Articolo
----
Con le dichiarazioni di questa settimana Bersani ha, in larga misura, definito il perimetro politico della coalizione Italia Bene Comune. Dopo le primarie che hanno spostato a destra il Pd, la solo paventata ipotesi di scesa in campo di Monti ha chiarito, per chi ancora non lo avesse capito, quali sono le esigenze del gruppo dirigente democratico. Accreditarsi, in primis agli occhi dei mercati internazionali, quale affidabile perno di una coalizione che guidi la stabilizzazione moderata attorno all’agenda Monti.

Ormai è chiaro che la messa in discussione della stessa, in ragione degli equilibri creatisi, porterebbe automaticamente allo sconquasso dello stesso Pd e alla fine dei sogni di gloria dello stesso Bersani.

La frammentazione a destra, la spinta di Monti e con esso del PPE porterà probabilmente ad un’aggregazione centrista capace di rendere indispensabile e politicamente decisivo l’accordo dopo il voto. Probabilmente i rapporti di forza sul piano elettorale tracceranno gli equilibri definitivi, ma la strada è segnata.

Si può riconoscere ora che in tale contesto, se il Pd accettasse un pezzo della sinistra anti-montiana, si tratterebbe semplicemente della resa di quest’ultima?

Oggi è evidente a tutti che un confronto per una alleanza di governo con chi afferma ad es. che «la questione articolo 18 è un capitolo chiuso», non sia possibile per le forze comuniste. Anche i più fervidi sostenitori di un accordo con il Pd credo possano riconoscerlo. Decisivo è infatti il quadro generale: non si può sottovalutare che il Pd si stia facendo strumento di governo dentro le compatibilità imposte dal capitale finanziario. Così come allo stesso tempo non deve sottovalutarsi il disagio che provoca questa nuova mutazione in quel partito. Per questo motivo va investito di una critica concreta e materiale alle politiche realizzate e non blandito. Ed ancora non può essere sottovalutato come il Pd abbia interesse alla divisione del campo della sinistra, inglobando e rendendone inoffensiva una parte e contrastandone un’altra anche a mezzo di sbarramenti nelle leggi elettorali.

Molto spesso, in politica, se si sbaglia l’analisi si rischia di sbagliare tutto. E sono proprio i gravi ritardi in questo senso, uniti alla devastante assenza d’iniziativa politica e ad un immobilismo paralizzante, ad aver determinato un quadro così arretrato per i comunisti e per chi dovrebbe rappresentare l’alternativa di sinistra.

Soltanto un’analisi approssimativa, priva di un attento esame dei rapporti di forza politico-sociali determinatisi dopo un anno di commissariamento del Paese da parte dell’Europa, poteva portare a ritenere di avere ampi spazi per una convergenza programmatica con il PD fino addirittura a preludere un accordo di governo. Una volta appurato che i margini per un confronto programmatico con i Democratici, come da più parti in precedenza auspicato, sono venuti meno, è bene trarne le conseguenze. Si deve sapere che alle elezioni politiche la sinistra non sarà in alleanza con il Pd, benché esso nella percezione di massa sia ancora un partito di sinistra, perché sull’art.18, il Fiscal Compact, la riforma delle pensioni e le missioni internazionali il Pd sta sul fronte opposto.
----
Dati forniti
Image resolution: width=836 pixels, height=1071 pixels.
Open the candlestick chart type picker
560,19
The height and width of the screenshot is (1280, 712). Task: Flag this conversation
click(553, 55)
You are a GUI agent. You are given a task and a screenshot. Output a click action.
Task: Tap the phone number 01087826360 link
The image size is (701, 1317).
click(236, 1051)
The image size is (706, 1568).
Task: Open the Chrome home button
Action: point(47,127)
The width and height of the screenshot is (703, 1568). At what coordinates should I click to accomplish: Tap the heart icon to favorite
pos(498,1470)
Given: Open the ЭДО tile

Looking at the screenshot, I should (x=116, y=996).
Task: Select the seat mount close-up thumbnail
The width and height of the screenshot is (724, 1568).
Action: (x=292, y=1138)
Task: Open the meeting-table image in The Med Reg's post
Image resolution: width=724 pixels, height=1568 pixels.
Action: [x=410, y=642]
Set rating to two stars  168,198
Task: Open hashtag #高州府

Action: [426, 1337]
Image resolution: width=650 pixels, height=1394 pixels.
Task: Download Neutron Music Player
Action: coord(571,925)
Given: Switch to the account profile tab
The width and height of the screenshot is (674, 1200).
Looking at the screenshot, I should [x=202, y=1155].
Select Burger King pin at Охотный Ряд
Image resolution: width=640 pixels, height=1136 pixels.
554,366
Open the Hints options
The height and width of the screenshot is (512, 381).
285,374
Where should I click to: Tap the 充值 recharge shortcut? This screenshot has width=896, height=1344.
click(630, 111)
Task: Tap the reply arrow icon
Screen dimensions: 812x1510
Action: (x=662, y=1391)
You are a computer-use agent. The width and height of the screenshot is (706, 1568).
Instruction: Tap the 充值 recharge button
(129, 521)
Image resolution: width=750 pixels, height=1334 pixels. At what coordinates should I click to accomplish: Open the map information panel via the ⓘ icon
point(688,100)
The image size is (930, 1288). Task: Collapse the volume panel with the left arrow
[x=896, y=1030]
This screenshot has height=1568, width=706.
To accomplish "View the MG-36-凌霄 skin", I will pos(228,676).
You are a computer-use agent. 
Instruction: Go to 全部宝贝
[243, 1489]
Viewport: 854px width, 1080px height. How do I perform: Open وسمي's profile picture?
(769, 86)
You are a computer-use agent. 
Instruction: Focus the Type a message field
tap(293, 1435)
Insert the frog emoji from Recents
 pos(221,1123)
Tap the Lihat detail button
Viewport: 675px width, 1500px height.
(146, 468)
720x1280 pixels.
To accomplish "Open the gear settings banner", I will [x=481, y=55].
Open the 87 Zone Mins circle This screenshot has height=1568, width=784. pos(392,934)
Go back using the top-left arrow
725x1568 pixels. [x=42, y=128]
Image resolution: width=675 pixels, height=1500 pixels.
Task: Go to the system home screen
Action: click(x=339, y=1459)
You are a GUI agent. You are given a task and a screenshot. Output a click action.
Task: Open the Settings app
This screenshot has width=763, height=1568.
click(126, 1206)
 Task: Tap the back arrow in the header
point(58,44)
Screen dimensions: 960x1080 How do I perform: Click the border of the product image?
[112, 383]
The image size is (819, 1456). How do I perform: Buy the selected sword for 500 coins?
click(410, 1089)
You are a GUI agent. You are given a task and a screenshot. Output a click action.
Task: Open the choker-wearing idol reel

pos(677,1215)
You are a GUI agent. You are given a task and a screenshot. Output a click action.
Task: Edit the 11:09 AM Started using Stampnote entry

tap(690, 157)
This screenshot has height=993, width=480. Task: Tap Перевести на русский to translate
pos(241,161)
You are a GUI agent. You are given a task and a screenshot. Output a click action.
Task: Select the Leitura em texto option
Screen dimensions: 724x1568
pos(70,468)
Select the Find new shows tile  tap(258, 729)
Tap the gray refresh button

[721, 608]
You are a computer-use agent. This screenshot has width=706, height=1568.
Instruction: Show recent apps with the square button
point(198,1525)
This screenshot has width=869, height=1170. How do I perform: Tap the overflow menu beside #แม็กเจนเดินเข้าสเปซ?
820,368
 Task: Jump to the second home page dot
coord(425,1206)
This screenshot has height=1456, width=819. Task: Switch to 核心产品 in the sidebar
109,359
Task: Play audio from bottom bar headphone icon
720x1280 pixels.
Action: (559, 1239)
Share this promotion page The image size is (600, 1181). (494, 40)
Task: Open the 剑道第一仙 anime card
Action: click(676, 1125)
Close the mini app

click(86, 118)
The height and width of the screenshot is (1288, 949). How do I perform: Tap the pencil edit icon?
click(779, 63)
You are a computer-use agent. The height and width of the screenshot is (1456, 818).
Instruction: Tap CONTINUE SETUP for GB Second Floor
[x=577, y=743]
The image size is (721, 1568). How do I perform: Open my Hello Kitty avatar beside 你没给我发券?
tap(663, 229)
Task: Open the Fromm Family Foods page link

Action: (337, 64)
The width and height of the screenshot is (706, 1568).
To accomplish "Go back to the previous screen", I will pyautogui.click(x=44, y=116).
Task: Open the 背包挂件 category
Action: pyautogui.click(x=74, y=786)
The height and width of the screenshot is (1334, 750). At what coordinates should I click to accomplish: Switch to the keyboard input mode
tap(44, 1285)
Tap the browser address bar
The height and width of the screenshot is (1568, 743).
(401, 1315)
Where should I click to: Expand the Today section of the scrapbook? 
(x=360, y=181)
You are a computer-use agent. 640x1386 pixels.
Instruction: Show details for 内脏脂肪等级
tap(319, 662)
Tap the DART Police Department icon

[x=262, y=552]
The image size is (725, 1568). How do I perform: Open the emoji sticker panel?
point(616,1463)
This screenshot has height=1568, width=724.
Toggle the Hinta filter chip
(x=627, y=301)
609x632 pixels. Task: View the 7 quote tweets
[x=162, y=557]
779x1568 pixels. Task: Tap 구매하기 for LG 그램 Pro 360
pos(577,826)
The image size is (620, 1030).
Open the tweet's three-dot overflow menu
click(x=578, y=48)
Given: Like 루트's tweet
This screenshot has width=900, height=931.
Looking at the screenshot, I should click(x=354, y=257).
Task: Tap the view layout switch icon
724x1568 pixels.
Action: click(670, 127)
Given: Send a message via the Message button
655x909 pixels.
----
Consegne
**A)** Ricopia senza modifiche il passo dell'articolo sul Pd da "La frammentazione a" a "resa di quest’ultima?".
**B)** Prosegui l'articolo sul Pd e l'agenda Monti dal punto in cui si interrompe.

Risposte attese
**A)**
La frammentazione a destra, la spinta di Monti e con esso del PPE porterà probabilmente ad un’aggregazione centrista capace di rendere indispensabile e politicamente decisivo l’accordo dopo il voto. Probabilmente i rapporti di forza sul piano elettorale tracceranno gli equilibri definitivi, ma la strada è segnata.

Si può riconoscere ora che in tale contesto, se il Pd accettasse un pezzo della sinistra anti-montiana, si tratterebbe semplicemente della resa di quest’ultima?

**B)**
Soltanto l’autoreferenzialità ha potuto portare quindi i comunisti riuniti nella FdS a dividersi, indebolendosi e rincorrendo ipotesi assolutamente irrealistiche. In questo senso, ancora oggi, mi sfugge il senso politico della partecipazione alle primarie da parte del mio partito.

Se invece dopo il corteo del 12 maggio, con la piattaforma anti-montiana di cui era portatore, si fosse praticata una linea di autonomia unitaria che attorno al programma avesse verificato le condizioni per le alleanze alla propria destra e alla propria sinistra, forse il percorso sarebbe stato oggi più avanzato. E, visto l’esito prevedibile, il costituendo quarto polo sarebbe potuto essere più rosso e un po’ meno arancione. Come lo stesso corteo del 27 ottobre, il “No Monti Day” avrebbe potuto essere con più forza un altro tassello attraverso cui far crescere l’intero processo.

La storia non si fa con i se, ma se oggi la credibilità elettorale di quanto si muove a sinistra del Pd è così incerta deriva dal peso ancora enorme che il politicismo ha avuto. Alla sinistra e ai comunisti il compito decisivo, sul terreno della piattaforma e della prospettiva politica, di caratterizzare il processo elettorale in fieri al fine di determinare le condizioni politiche per una rinnovata stagione di lotte sociali dopo le elezioni.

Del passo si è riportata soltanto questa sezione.